Я сидел в глубоком кресле за столом в небольшой, но очень светлой комнате, и глядел на устроившуюся в таком же кресле знахарку. Идя к ней, я ожидал встретить страхолюдную бабку со злыми змеиными глазами. Теперь приходилось привыкать к тому, что вместо древнего анахронизма передо мной вполне современная, молодая и симпатичная женщина. Глаза, правда, у неё действительно оказались необычными, только не змеиными, а, скорее, кошачьими, большими, круглыми и зелёными. Какое-то время она, не поднимая их, сидела, опустив голову и предоставив мне изучать её. Потом внезапно вскинула их на меня, и я едва не отшатнулся: настолько резким, пронзительным и неприятным оказался её взгляд.
— Ко мне редко приходят такие, как ты, — тяжело вздохнув, сказала знахарка. — Последний раз, помнится, это произошло лет сто пятьдесят тому назад.
— Простите? — я решил, что ослышался. — Вы сказали — сто пятьдесят лет?
— Около того.
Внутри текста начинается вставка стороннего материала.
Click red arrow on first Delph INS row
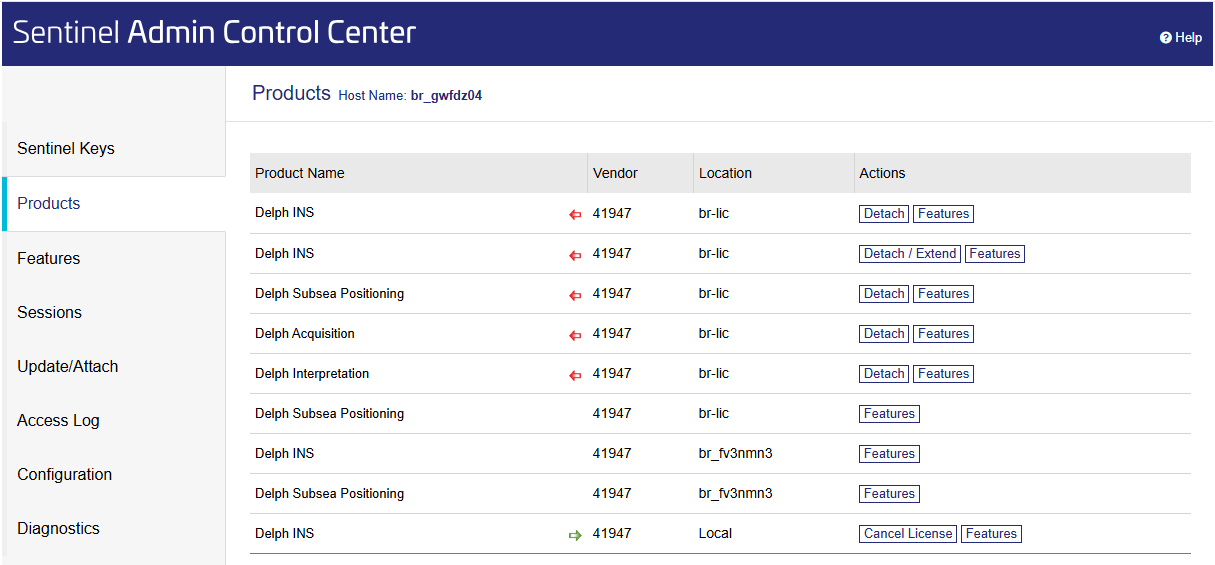Screen dimensions: 1215x565 575,214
Но я ещё не уверена, иногда и такие, как я, ошибаются. Будь так любезен, покажи ладони.
Я ошалело протянул вперёд руки. Она взяла их в свои, коротко осмотрела, отпустила и откинулась в кресле.
— Ошибки нет, — сказала она устало. — Тебе тридцать шесть лет. Из них первую половину ты прожил до разлома, а вторую — после.
— Извините, не понимаю, — признался я. — Да, мне тридцать шесть, ну и что? О каком разломе идёт речь?
— А вот это тебе виднее, о каком. Я лишь вижу, что разлом был. Тот, который твою жизнь надвое развалил.
— Теперь понятно, — сказал я. — У меня действительно случилась в жизни трагедия. По моей вине, восемнадцать лет назад. Но какое это имеет отношение к…
— А говоришь, что понимаешь, — прервала меня знахарка и усмехнулась кривовато. — Ничего ты не понимаешь. Жизнь у тебя не одна, как у всех прочих. А несколько, как лишь у немногих. Сейчас ты живёшь ту, что себе определил, когда случился разлом. Счастливую. Это тебе повезло, редко у кого из таких, как ты, первая жизнь оказывается счастливой. Значит, на разломе ты верное решение принял. И поэтому несчастная жизнь от тебя в стороне прошла.
Наступила пауза, я пытался переварить то, что услышал. Неожиданно я поймал себя на том, что отношусь к происходящему серьёзно, а не как к дурному спектаклю, на который всё это сильно смахивало.
— Вы мою жизнь считаете счастливой? — спросил я, прерывая паузу.
— Я не считаю, я вижу. Живёшь ты безбедно, дочь у тебя, жена красавица. На передок, правда, слабовата, ну, да таких много. По курортам ездишь, по заграницам. Ешь вкусно, с бабами спишь вволю, на работе не горбатишься. Выпиваешь, я гляжу, сильно, да кто сейчас не пьёт? Что, скажешь, несчастливо живёшь, а?
— Да пропади оно пропадом, такое счастье. «Вкусно, вволю, не горбатишься», — передразнил я знахарку. — Разве в этом дело?
— А в чём же? В этом, в этом. Или, может быть, ты поменять хочешь? На ту жизнь, другую, что после разлома в сторону откололась.
— Хочу, — сказал я, глядя ей в глаза. — Куда прикажете идти менять?
— Да ты уже, считай, пришёл. Я твой обменный пункт и есть, если не передумаешь. Что ж, действительно, что ли, рискнёшь, парень?
Не знаю, что на меня в этот момент накатило. Я встал и со всей силы грохнул кулаком по столу чуть ли не у неё перед носом, но знахарка даже не шелохнулась.
— Банкуй, — выдохнул я ей в лицо. — Я меняю.